HC Deb 03 July 1975 vol 894 cc1675-7

Mr. Hastings (by Private Notice) asked the Secretary of State for Employment whether he will ask the Advisory, Conciliation and Arbitration Service to intervene in the current dispute between the Sharman group of newspapers and the National Graphical Association.

The Minister of State, Department of Employment (Mr. Albert Booth)

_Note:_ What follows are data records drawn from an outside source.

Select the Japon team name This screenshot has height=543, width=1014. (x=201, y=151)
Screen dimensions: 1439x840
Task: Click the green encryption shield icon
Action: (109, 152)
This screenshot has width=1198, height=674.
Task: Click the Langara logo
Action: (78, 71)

The independent Advisory, Conciliation and Arbitration Service has been closely involved with this dispute for some time. It has held several meetings with the parties, both separately and together. It has not so far been able to assist them to a mutually acceptable solution but remains ready to do so. I understand, however, that a joint employer-union committee has now been set up at national level to attempt to find a solution to the dispute.

Mr. Hastings

Is the Minister aware that this union has instructed its membership throughout the United Kingdom not to handle the copy of any advertisers using the Sharman group of newspapers, and that since the NGA has a virtual monopoly of the typesetting function, this amounts to censorship of the announcements of any of these firms in the newspapers, even though they are not parties in any sense to the dispute in question? There are a number of them in my constituency. Does the Minister recognise that this latest form of trade union blackmail results directly from the Government's own Trade Union and Labour Relations Act 1974, by which they confer almost total indemnity in tort on strikers? How can he justify such action being within the law in what is still supposed to be a free society, and what precisely does he intend to do about it?

Mr. Booth

I have seen reports that the union has instructed its members, working for other papers, to block advertisements of companies continuing to advertise in papers produced by the company. Any obstacle in the way of dissemination of information is to be regretted. How- ever, I think that the bandying of words in this Chamber such as "blackmail" and "censorship", when what we are talking about is secondary action in pursuance of an industrial dispute, does not assist at a stage when ACAS is seeking, together with the union and the employers' society involved, to bring about a solution to this dispute.

Mr. Ward

My hon. Friend will be aware that some weeks ago members of the ACAS staff undertook negotiations with both the employers' and the employees' side of this dispute at my request. Indeed, if the hon. Member for Mid-Bedfordshire (Mr. Hastings) had contacted me, as the Member for the constituency containing Sharman and Co. Ltd., I should have been delighted to give him the information that I had concerning the dispute. However, may I ask the Minister whether there are any meetings actually in hand between the two parties in the Peterborough works, and when he expects to get a report of developments?

Mr. Booth

I am grateful to my hon. Friend the Member for Peterborough (Mr. Ward) for the action he took in contacting ACAS when the matter was first brought to his notice and for the attempt which he made with me on the matter. My understanding is that the meetings which are taking place are at the level of the Newspaper Society and the National Graphical Association. I understand that these are continuing.

Sir David Renton

Is the hon. Gentleman aware that, in spite of the sincere attempts of the hon. Member for Peterborough (Mr. Ward), this dispute has escalated and worsened in recent weeks? Is he aware that it started as a dispute between a small family firm and a minority of its employees—the firm wishing to introduce modern machinery and the employees having been consulted and promised that there would be no redundancies—and that it has now become something with which the NGA has concerned itself at national level, and upon which it is extending its national influence? Will he ensure that the conciliators of his Department bring this matter to a conclusion before it escalates further and before we have a national strike upon our hands?

Mr. Booth

The members of the National Graphical Association may well be a minority of the total number of employees of the firm. Nevertheless, I think that those engaged in this operation are all members of the NGA. On my understanding of the situation, it is perfectly true to say that the NGA is exercising its influence well beyond the confines of this firm in attempting to prosecute its dispute. For that reason, I am anxious that the conciliators of the ACAS should do everything in their power to bring the dispute to a conclusion. Nevertheless, I think that the setting in which the discussions are now taking place is the best possible one. It recognises that there is a wider interest both on the part of the employers, through the Newspaper Society, and on the part of the employees in the firm, through the NGA.

Several Hon. Members rose

Mr. Speaker

Mrs. Thatcher. Business Question.

Mr. Prior

On a point of order, Mr. Speaker. Is it not customary, when a statement of this kind is made, for an Opposition Front Bench spokesman to have an opportunity to ask a supplementary question?

Mr. Speaker

The Chair is put in difficulty in allowing Private Notice Questions if, every time, it takes 15 minutes, because the result will be that the Chair will not allow them. I must occasionally be allowed to give a Private Notice Question about the same amount of time as an ordinary Question. That I have done today.